Understand how to access data from RapidMiner.
Understand and be able to Import data. It creates a static copy of the data and stores it in the RapidMiner Repository as an example set. You can Import From File or Import from Database.
Know what Processes are and how to use them. They are important for any repeatable task. Most processes will load the data into memory, regardless of whether the data resides in the repository, database, file, or another source. The process may include retrieve operators that load ExampleSets or other RapidMiner objects from the repository. The process may also include read operators that read data directly from the source.
Understand when Wizards can be helpful. They are commonly used the first time you perform a task. There is a wizard for importing data, and there are also wizards in some of the operators you may use in a process like Read CSV and Read Excel.
Be able to bring data in to Auto Model. It requires data that is already in the repository and ready for modeling. A common way to prepare for Auto Model is to use Turbo Prep.
Be able to use Turbo Prep. It can load data from the repository, access the import data wizard to add data to the repository and Turbo Prep, or accept data from a process. Turbo Prep can be used on its own as for one time tasks, or it can be used as a part of building repeatable processes.
Understand and be able to perform Basic Data Transformations with process design and with Turbo Prep.
Know how to rename attributes. The Rename operator can be used to rename one or more attributes of an ExampleSet. The Rename by Replacing can be used in some situations to apply a renaming rule across many attributes.
Know how to perform Filtering. The Filter Examples selects which Examples of an ExampleSet are kept and which Examples are removed. Important settings include invert filter, and Match all or Match any. Filter Example Range works by row index instead of values.
Know how to perform Attribute Selection. The Select Attributes operator has several filter types that provide different methods for keeping or removing attributes. The three most common are single, subset, and regular expression. Key settings include invert selection and include special attributes. There are also other useful operators including Remove Useless Attributes and Remove Attribute Range.

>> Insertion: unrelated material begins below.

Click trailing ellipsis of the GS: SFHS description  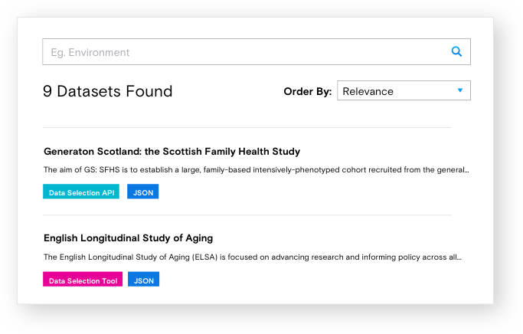click(x=466, y=171)
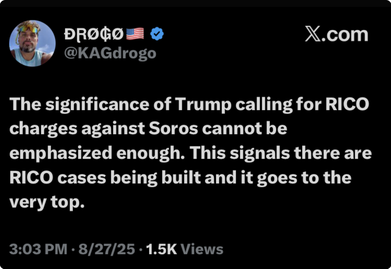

Understand and be able to perform Type Conversion. There are many type conversion operators. Some of them, such as Numerical to Polynominal, are easy to use. Some of them require extra care. With Nominal to Numerical key settings include the coding types.
Understand the use of Roles. There are some predefined attribute roles such as id and label that are very important and commonly used. The Set Role operator can be used to manually set attribute roles to predefined or custom values.
Know how to Generate Columns. The Generate Attributes operator is extremely versatile. It can overwrite existing attributes, or construct new attributes using mathematical expressions.
Understand and be able to use the Generate Aggregation operator. It is useful for applying a given aggregation method to a set of attributes.
Be able to perform Value Replacements. They are often accomplished with either of two different operators. The Map operator takes a list of specified and new values. The Replace operator does not take a list of values, but is designed to find values based on a regular expression.
Understand how to work with Multiple Data Sets with process design and Turbo Prep.
Be able to Join Data Sets. The Join operator can perform join types of: inner, left, right, or outer. It can also perform joins based on either id attributes, or a specified list of key attributes.
Be able to append rows. The Append operator is designed to work with ExampleSets having and an exact match of attributes.
Be able to use Set Operators. These include Set Minus, Intersect, and Union.
Understand how and when to Pivot and Aggregate data with process design and Turbo Prep.
Be able to Aggregate Data. The Aggregate operator takes a list of aggregation attribute and associated aggregation functions. Aggregations are computed for each within the values specified by the group by attributes. This is similar to aggregation in SQL.
Be able to Pivot or Unstack Data. The Pivot operator can do this and is often used to aggregate the data in the same step.
Be able to De-Pivot, Unpivot, or Stack Data. The De-Pivot operator can do this. It uses regular expressions to determine which attributes should become rows.
Be able to Transpose Data. The Transpose operator performs a simple transpose, much like a matrix transpose of the data.
Understand and be able to use Routines. There are several techniques to encapsulate and reuse functionality. They can help you build standardized processes that are easy to read and maintain.
Understand and be able to use Subprocesses. The Subprocess operator introduces a process within a process. The functionality within a subprocess is not shared with any other process.
Be able to Execute a process from another process. The Execute Processes operator embeds a process from a repository location. This means the embedded process is maintained in one place but can be called from many processes.
Be able to create, use, and manage Building Blocks. They can be created for common process fragments or collections of operators that work as a unit. First the process fragment can be collected into a single Subprocess, and then the subprocess can be saved as a Building Block and then copied into in other processes.
Know the basics of basic Text Processing in RapidMiner. The Text Vectorization operator can be used as a simple way to create attributes for each word using TFIDF. This can turn unstructured text into attributes that will be usable for modeling.
Know how and when to use Turbo Prep and Process Design. Turbo Prep provides the ability to work directly on the data, and then CREATE PROCESS, or ADD TO PROCESS. That enables you to keep a repeatable process for the future. It’s worthwhile to learn to work in Turbo Prep because it’s expressive and often provides a quick way to work.